Typesense Vector Store¶
Download Data¶
%pip install llama-index-embeddings-openai
%pip install llama-index-vector-stores-typesense
!mkdir -p 'data/paul_graham/'
!wget 'https://raw.githubusercontent.com/run-llama/llama_index/main/docs/docs/examples/data/paul_graham/paul_graham_essay.txt' -O 'data/paul_graham/paul_graham_essay.txt'
Load documents, build the VectorStoreIndex¶
# import logging
# import sys
# logging.basicConfig(stream=sys.stdout, level=logging.INFO)
# logging.getLogger().addHandler(logging.StreamHandler(stream=sys.stdout))
from llama_index.core import (
VectorStoreIndex,
SimpleDirectoryReader,
StorageContext,
)
from IPython.display import Markdown, display
# load documents
documents = SimpleDirectoryReader("./data/paul_graham/").load_data()
from llama_index.vector_stores.typesense import TypesenseVectorStore
from typesense import Client
typesense_client = Client(
{
"api_key": "xyz",
"nodes": [{"host": "localhost", "port": "8108", "protocol": "http"}],
"connection_timeout_seconds": 2,
}
)
typesense_vector_store = TypesenseVectorStore(typesense_client)
storage_context = StorageContext.from_defaults(
vector_store=typesense_vector_store
)
index = VectorStoreIndex.from_documents(
documents, storage_context=storage_context
)
Query Index¶
from llama_index.core import QueryBundle
from llama_index.embeddings.openai import OpenAIEmbedding
# By default, typesense vector store uses vector search. You need to provide the embedding yourself.
query_str = "What did the author do growing up?"
embed_model = OpenAIEmbedding()
# You can also get the settings from the Settings object
from llama_index.core import Settings
# embed_model = Settings.embed_model
query_embedding = embed_model.get_agg_embedding_from_queries(query_str)
query_bundle = QueryBundle(query_str, embedding=query_embedding)
response = index.as_query_engine().query(query_bundle)
display(Markdown(f"<b>{response}</b>"))
The author grew up skipping a step in the evolution of computers, learning Italian, walking through Florence, painting people, working with technology companies, seeking signature styles at RISD, living in a rent-stabilized apartment, launching software, editing code (including Lisp expressions), writing essays, publishing them online, and receiving feedback from angry readers. He also experienced the exponential growth of commodity processors in the 1990s, which rolled up high-end, special-purpose hardware and software companies. He also learned how to make a little Italian go a long way by stringing together abstract concepts with a few simple verbs. He also experienced the tight coupling of money and coolness in the art world, and the fact that anything expensive comes to be seen as cool, and anything seen as cool will soon become equally expensive. He also experienced the challenge of launching software, as he had to recruit an initial set of users and make sure they had decent-looking stores before launching publicly. He also experienced the first instance of what is now a familiar experience, when he read the comments and found they were full of angry people. He also experienced the difference between putting something online and publishing it online. Finally, he wrote essays about topics he had stacked up, and wrote a more detailed version for others to read.
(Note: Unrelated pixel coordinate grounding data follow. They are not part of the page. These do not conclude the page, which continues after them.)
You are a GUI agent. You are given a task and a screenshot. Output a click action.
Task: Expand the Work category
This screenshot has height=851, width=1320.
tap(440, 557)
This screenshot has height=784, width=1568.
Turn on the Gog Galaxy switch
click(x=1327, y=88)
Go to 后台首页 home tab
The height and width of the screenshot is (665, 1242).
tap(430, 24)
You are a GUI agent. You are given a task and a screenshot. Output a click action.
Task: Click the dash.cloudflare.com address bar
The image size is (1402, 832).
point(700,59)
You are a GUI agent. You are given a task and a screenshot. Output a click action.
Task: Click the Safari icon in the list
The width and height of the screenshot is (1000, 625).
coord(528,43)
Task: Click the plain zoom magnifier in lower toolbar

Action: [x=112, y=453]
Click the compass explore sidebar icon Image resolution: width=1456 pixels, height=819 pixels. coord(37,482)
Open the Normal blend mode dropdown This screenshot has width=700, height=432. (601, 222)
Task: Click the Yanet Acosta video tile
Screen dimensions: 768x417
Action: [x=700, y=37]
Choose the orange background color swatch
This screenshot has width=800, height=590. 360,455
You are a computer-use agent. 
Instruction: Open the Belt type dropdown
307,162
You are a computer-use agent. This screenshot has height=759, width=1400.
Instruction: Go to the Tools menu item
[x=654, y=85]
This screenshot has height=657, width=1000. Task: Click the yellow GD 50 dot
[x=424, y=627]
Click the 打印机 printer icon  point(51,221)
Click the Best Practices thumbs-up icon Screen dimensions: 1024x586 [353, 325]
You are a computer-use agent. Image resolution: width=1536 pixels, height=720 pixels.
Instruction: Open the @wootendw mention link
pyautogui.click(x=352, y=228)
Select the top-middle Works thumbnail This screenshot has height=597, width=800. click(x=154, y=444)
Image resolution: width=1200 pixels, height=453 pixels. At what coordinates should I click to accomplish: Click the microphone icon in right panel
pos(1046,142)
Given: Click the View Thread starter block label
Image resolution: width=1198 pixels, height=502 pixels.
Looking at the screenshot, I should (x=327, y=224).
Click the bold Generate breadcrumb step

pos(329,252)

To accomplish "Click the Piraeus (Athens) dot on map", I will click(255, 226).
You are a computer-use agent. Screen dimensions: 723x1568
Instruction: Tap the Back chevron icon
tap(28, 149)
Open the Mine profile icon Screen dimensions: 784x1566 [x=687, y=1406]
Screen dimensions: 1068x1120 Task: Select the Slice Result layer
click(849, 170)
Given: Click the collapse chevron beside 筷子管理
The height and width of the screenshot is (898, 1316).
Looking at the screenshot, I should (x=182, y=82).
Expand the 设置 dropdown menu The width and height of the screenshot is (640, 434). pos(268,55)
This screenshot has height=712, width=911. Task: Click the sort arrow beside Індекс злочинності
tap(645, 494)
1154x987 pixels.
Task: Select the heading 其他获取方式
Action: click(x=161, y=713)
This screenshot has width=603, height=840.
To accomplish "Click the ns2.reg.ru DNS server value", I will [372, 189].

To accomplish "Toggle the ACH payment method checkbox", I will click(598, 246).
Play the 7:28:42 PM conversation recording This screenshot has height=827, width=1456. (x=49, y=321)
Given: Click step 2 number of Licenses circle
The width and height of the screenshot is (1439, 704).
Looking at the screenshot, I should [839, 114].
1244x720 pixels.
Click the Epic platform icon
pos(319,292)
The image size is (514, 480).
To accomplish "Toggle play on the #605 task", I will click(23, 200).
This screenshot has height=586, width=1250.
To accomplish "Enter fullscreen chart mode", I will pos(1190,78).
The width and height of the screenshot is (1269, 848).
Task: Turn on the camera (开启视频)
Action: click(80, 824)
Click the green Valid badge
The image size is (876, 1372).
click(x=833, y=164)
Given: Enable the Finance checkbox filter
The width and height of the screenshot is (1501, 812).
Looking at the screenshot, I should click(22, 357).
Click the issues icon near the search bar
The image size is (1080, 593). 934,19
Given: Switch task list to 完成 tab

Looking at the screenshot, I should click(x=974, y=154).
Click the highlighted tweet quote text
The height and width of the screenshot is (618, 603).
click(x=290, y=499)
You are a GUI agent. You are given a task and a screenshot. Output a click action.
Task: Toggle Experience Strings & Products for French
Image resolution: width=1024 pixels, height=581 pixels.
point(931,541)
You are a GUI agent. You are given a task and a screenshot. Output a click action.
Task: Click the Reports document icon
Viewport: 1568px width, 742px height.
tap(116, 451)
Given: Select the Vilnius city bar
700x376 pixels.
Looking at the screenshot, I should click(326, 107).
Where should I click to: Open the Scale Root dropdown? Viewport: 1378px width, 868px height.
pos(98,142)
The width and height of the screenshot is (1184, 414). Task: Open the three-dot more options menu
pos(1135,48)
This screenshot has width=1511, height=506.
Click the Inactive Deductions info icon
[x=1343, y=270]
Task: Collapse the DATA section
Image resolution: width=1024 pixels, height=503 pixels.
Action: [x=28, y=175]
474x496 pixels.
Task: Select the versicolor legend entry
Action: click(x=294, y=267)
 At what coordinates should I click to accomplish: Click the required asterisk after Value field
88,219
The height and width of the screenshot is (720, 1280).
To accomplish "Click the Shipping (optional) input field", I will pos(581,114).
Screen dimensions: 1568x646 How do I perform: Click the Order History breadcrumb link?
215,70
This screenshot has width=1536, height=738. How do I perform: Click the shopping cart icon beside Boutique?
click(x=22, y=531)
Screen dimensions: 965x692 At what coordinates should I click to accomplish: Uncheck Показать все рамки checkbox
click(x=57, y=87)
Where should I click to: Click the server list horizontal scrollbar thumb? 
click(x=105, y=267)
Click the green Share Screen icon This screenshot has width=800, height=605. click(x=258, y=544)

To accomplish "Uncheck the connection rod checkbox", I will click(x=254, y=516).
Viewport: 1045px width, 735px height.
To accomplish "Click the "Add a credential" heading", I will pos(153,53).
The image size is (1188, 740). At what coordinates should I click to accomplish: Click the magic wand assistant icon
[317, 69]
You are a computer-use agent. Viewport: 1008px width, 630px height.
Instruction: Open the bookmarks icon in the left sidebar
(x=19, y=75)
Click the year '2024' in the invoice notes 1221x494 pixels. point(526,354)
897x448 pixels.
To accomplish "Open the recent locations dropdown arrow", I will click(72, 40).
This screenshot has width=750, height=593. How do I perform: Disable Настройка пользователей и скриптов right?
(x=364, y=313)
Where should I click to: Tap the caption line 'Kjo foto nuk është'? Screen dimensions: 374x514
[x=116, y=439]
from llama_index.core.vector_stores.types import VectorStoreQueryMode
# You can also use text search
query_bundle = QueryBundle(query_str=query_str)
response = index.as_query_engine(
vector_store_query_mode=VectorStoreQueryMode.TEXT_SEARCH
).query(query_bundle)
display(Markdown(f"<b>{response}</b>"))
The author grew up during the Internet Bubble and was running a startup. They had to hire more people than they wanted to in order to seem more professional and were at the mercy of their investors until Yahoo bought them. They learned a lot about retail and startups, and had to do a lot of things that they weren't necessarily good at in order to make their business successful.